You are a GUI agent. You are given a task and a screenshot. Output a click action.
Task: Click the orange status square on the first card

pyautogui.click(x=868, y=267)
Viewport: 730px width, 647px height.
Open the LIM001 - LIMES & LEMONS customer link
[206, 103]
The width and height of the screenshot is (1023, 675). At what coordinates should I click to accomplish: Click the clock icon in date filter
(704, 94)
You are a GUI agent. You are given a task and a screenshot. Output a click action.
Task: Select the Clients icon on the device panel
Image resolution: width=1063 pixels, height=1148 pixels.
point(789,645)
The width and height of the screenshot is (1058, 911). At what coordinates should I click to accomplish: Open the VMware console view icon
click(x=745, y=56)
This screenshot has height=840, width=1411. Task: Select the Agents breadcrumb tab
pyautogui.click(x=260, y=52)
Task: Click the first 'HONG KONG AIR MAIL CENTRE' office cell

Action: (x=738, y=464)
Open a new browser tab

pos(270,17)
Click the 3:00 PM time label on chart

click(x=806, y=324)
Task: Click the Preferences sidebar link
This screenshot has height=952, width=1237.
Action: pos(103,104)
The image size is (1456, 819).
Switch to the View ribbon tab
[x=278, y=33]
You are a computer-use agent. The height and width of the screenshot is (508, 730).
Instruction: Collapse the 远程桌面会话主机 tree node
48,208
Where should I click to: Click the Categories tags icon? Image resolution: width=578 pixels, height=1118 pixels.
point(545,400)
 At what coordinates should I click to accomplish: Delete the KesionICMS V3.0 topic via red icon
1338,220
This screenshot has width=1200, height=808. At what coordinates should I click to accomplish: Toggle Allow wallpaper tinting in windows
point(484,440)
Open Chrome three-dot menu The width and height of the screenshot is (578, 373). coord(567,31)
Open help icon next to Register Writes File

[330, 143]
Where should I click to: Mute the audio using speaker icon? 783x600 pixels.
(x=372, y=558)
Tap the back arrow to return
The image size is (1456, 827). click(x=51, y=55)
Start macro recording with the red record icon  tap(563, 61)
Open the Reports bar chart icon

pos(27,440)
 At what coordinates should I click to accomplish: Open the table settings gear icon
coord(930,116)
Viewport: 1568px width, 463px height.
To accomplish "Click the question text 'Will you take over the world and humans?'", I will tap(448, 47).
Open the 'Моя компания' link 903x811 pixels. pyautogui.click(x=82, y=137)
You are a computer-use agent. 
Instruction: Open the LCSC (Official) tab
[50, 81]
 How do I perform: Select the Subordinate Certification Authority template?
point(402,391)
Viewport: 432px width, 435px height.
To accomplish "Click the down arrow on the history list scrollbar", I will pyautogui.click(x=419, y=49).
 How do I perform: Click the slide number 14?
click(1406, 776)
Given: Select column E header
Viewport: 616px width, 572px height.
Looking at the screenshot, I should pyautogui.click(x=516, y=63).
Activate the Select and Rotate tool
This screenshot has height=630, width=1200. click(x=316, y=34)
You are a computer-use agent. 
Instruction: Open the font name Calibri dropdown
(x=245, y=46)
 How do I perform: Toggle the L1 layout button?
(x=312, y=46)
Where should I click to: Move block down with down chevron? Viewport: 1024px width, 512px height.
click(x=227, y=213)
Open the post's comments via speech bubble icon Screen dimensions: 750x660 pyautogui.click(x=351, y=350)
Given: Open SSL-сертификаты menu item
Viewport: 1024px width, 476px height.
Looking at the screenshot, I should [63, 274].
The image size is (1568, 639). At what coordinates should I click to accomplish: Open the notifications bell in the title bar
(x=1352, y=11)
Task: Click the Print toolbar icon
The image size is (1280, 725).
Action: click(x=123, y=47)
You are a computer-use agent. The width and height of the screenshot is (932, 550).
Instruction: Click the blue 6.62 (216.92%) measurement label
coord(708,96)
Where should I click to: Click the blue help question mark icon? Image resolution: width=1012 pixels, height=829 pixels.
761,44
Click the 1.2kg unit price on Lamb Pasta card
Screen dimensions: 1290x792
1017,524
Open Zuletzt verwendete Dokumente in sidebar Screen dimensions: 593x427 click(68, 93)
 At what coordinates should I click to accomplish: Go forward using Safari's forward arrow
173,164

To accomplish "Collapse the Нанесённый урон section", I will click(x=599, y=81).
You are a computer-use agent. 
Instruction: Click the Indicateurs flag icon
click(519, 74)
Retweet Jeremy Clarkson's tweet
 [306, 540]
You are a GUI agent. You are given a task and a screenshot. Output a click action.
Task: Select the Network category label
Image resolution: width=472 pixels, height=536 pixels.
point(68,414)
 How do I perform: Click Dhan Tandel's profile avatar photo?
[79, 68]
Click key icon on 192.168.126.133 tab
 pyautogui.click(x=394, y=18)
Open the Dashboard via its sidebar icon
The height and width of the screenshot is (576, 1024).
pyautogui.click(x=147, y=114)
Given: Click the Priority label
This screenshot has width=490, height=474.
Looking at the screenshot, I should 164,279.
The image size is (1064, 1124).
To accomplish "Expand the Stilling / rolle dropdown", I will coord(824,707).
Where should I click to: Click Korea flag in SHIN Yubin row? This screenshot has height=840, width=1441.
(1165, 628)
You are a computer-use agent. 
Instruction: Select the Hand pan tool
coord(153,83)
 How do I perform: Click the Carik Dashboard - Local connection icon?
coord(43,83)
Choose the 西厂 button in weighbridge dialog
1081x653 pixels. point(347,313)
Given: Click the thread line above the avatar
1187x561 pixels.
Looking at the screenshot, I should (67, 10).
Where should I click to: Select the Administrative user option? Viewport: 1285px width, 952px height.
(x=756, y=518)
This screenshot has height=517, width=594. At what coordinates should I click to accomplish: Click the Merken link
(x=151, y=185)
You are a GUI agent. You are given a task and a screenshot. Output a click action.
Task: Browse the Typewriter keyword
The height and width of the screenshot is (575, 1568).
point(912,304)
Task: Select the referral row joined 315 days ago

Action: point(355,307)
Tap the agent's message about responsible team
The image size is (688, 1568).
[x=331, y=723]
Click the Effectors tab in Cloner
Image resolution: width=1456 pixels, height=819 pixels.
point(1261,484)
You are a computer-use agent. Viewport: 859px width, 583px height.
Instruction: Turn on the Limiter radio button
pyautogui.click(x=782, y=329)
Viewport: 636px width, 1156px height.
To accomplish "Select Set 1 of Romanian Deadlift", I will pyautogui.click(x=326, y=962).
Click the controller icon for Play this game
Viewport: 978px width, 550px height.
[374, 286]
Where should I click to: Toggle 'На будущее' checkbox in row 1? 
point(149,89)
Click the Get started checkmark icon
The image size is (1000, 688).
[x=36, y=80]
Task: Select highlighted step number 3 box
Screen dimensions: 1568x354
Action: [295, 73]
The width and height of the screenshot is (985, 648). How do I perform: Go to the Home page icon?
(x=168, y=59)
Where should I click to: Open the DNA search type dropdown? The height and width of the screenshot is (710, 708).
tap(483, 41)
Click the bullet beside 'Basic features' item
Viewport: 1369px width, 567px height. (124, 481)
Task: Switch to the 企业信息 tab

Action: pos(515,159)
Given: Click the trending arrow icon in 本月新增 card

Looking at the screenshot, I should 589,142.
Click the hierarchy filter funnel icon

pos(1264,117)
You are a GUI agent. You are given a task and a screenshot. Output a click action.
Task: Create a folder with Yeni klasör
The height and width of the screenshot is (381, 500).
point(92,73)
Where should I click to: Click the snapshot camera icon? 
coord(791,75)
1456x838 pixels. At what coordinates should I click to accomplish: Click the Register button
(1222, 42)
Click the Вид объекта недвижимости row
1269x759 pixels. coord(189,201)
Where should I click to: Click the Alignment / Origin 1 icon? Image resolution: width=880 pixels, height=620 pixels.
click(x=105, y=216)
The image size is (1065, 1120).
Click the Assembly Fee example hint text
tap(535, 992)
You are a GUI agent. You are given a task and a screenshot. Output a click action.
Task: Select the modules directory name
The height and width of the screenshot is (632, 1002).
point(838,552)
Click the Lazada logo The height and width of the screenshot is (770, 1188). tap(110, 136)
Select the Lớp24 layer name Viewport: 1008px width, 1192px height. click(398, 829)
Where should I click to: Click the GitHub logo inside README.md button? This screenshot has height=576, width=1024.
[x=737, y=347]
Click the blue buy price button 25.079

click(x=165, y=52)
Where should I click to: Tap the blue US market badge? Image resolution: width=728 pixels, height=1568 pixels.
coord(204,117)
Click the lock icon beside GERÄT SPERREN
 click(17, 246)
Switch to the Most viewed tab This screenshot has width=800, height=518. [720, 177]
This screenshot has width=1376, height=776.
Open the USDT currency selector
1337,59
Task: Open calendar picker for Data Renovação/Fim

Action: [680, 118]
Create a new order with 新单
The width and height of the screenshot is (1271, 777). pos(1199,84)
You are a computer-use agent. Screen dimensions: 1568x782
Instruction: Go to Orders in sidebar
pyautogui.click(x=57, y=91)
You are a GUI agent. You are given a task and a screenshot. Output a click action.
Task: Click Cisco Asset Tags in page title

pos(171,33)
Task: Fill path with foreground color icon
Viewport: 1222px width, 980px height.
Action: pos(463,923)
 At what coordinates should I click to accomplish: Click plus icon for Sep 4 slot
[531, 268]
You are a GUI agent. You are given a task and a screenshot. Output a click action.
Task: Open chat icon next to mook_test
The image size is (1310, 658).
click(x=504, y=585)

- **What you should do**
Only the lines from the one containing "How do I perform: Click Dhan" through the one containing "Given: Click the thread line above the avatar" are to be retyped, both boundary lines included, with no other material.

- **Response area**
 How do I perform: Click Dhan Tandel's profile avatar photo?
[79, 68]
Click key icon on 192.168.126.133 tab
 pyautogui.click(x=394, y=18)
Open the Dashboard via its sidebar icon
The height and width of the screenshot is (576, 1024).
pyautogui.click(x=147, y=114)
Given: Click the Priority label
This screenshot has width=490, height=474.
Looking at the screenshot, I should 164,279.
The image size is (1064, 1124).
To accomplish "Expand the Stilling / rolle dropdown", I will coord(824,707).
Where should I click to: Click Korea flag in SHIN Yubin row? This screenshot has height=840, width=1441.
(1165, 628)
You are a computer-use agent. 
Instruction: Select the Hand pan tool
coord(153,83)
 How do I perform: Click the Carik Dashboard - Local connection icon?
coord(43,83)
Choose the 西厂 button in weighbridge dialog
1081x653 pixels. point(347,313)
Given: Click the thread line above the avatar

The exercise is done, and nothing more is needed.